• **Objective**: Rewrite the material below as a Markdown table with two columns, No. and Text. Give each non-blank line its own row, numbered in order.

• **Records shown**:
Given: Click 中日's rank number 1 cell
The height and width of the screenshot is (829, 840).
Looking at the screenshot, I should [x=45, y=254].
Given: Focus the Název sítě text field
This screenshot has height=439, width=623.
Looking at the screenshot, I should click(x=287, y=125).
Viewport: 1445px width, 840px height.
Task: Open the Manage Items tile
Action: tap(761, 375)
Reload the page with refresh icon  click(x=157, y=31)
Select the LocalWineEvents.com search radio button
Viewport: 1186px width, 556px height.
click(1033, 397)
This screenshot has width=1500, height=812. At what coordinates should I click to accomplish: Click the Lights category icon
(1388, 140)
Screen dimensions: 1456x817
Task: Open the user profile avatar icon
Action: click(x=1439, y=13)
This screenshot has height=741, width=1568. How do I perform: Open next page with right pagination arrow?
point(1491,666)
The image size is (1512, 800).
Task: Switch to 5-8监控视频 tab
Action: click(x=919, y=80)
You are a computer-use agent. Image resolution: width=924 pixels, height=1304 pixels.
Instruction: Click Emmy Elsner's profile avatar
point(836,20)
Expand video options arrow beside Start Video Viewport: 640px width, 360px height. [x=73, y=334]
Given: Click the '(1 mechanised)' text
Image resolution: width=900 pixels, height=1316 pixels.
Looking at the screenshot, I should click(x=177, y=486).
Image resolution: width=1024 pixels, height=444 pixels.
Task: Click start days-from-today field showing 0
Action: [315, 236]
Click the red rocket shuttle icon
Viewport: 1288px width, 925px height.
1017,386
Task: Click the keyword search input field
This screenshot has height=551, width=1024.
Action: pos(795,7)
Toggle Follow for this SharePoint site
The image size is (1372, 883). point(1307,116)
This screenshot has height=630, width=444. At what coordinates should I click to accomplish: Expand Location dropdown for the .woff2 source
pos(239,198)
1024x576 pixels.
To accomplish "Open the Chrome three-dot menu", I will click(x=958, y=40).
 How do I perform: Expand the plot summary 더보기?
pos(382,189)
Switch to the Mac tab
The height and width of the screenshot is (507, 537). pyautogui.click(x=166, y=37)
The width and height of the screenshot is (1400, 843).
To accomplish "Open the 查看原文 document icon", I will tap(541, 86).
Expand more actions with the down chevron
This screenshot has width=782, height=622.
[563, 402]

• **Task response**:
| No. | Text |
|---|---|
| 1 | Given: Click 中日's rank number 1 cell |
| 2 | The height and width of the screenshot is (829, 840). |
| 3 | Looking at the screenshot, I should [x=45, y=254]. |
| 4 | Given: Focus the Název sítě text field |
| 5 | This screenshot has height=439, width=623. |
| 6 | Looking at the screenshot, I should click(x=287, y=125). |
| 7 | Viewport: 1445px width, 840px height. |
| 8 | Task: Open the Manage Items tile |
| 9 | Action: tap(761, 375) |
| 10 | Reload the page with refresh icon  click(x=157, y=31) |
| 11 | Select the LocalWineEvents.com search radio button |
| 12 | Viewport: 1186px width, 556px height. |
| 13 | click(1033, 397) |
| 14 | This screenshot has width=1500, height=812. At what coordinates should I click to accomplish: Click the Lights category icon |
| 15 | (1388, 140) |
| 16 | Screen dimensions: 1456x817 |
| 17 | Task: Open the user profile avatar icon |
| 18 | Action: click(x=1439, y=13) |
| 19 | This screenshot has height=741, width=1568. How do I perform: Open next page with right pagination arrow? |
| 20 | point(1491,666) |
| 21 | The image size is (1512, 800). |
| 22 | Task: Switch to 5-8监控视频 tab |
| 23 | Action: click(x=919, y=80) |
| 24 | You are a computer-use agent. Image resolution: width=924 pixels, height=1304 pixels. |
| 25 | Instruction: Click Emmy Elsner's profile avatar |
| 26 | point(836,20) |
| 27 | Expand video options arrow beside Start Video Viewport: 640px width, 360px height. [x=73, y=334] |
| 28 | Given: Click the '(1 mechanised)' text |
| 29 | Image resolution: width=900 pixels, height=1316 pixels. |
| 30 | Looking at the screenshot, I should click(x=177, y=486). |
| 31 | Image resolution: width=1024 pixels, height=444 pixels. |
| 32 | Task: Click start days-from-today field showing 0 |
| 33 | Action: [315, 236] |
| 34 | Click the red rocket shuttle icon |
| 35 | Viewport: 1288px width, 925px height. |
| 36 | 1017,386 |
| 37 | Task: Click the keyword search input field |
| 38 | This screenshot has height=551, width=1024. |
| 39 | Action: pos(795,7) |
| 40 | Toggle Follow for this SharePoint site |
| 41 | The image size is (1372, 883). point(1307,116) |
| 42 | This screenshot has height=630, width=444. At what coordinates should I click to accomplish: Expand Location dropdown for the .woff2 source |
| 43 | pos(239,198) |
| 44 | 1024x576 pixels. |
| 45 | To accomplish "Open the Chrome three-dot menu", I will click(x=958, y=40). |
| 46 |  How do I perform: Expand the plot summary 더보기? |
| 47 | pos(382,189) |
| 48 | Switch to the Mac tab |
| 49 | The height and width of the screenshot is (507, 537). pyautogui.click(x=166, y=37) |
| 50 | The width and height of the screenshot is (1400, 843). |
| 51 | To accomplish "Open the 查看原文 document icon", I will tap(541, 86). |
| 52 | Expand more actions with the down chevron |
| 53 | This screenshot has width=782, height=622. |
| 54 | [563, 402] |